Exercise materials: Begin

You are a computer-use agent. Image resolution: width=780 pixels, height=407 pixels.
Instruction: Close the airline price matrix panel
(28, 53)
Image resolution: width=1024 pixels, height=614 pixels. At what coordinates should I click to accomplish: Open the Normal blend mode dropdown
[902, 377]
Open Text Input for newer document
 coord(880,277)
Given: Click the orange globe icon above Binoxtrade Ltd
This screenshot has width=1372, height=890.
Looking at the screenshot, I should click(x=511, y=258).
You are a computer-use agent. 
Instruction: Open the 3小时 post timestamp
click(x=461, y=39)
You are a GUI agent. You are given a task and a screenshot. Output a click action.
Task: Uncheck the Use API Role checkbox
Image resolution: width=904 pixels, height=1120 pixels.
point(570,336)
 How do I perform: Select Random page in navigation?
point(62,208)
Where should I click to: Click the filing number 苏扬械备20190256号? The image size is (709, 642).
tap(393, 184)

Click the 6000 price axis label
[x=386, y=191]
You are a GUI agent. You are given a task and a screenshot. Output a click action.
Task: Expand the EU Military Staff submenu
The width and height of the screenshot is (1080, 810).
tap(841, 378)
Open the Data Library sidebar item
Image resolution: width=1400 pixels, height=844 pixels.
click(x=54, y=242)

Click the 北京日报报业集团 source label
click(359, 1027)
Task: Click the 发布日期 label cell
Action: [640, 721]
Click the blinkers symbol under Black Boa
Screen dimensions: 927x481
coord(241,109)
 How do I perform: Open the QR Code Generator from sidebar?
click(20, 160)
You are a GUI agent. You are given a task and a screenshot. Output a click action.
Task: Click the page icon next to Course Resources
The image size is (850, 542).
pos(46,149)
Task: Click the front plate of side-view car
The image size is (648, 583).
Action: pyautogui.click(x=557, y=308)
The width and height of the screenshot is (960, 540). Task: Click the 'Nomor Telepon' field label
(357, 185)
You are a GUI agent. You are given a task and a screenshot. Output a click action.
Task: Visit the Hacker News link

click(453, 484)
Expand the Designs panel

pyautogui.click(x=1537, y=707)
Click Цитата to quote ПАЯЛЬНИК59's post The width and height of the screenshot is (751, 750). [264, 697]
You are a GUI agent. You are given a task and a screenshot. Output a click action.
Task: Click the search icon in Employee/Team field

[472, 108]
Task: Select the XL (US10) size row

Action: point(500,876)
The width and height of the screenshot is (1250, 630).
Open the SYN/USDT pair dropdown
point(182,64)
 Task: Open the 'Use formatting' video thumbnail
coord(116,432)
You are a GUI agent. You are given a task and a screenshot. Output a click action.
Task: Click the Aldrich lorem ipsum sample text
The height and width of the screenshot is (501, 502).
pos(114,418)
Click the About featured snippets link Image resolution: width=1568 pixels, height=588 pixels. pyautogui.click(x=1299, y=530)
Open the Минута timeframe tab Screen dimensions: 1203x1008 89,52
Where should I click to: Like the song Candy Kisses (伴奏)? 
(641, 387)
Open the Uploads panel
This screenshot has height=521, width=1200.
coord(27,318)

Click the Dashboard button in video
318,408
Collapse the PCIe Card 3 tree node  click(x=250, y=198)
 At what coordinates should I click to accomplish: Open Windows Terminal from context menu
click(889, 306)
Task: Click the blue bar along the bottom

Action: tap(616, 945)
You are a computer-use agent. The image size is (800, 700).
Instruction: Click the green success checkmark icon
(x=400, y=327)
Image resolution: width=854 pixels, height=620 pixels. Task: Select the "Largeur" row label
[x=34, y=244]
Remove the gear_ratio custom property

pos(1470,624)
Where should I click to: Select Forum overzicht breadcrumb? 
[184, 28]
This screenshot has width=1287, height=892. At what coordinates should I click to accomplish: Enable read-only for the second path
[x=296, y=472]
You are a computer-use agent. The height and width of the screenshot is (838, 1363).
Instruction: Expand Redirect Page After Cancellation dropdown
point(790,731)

Exercise materials: End

* [Task to complete] Using the data above, state the number of lines that contain the word "computer"; add nothing else.

* [Task solution] 4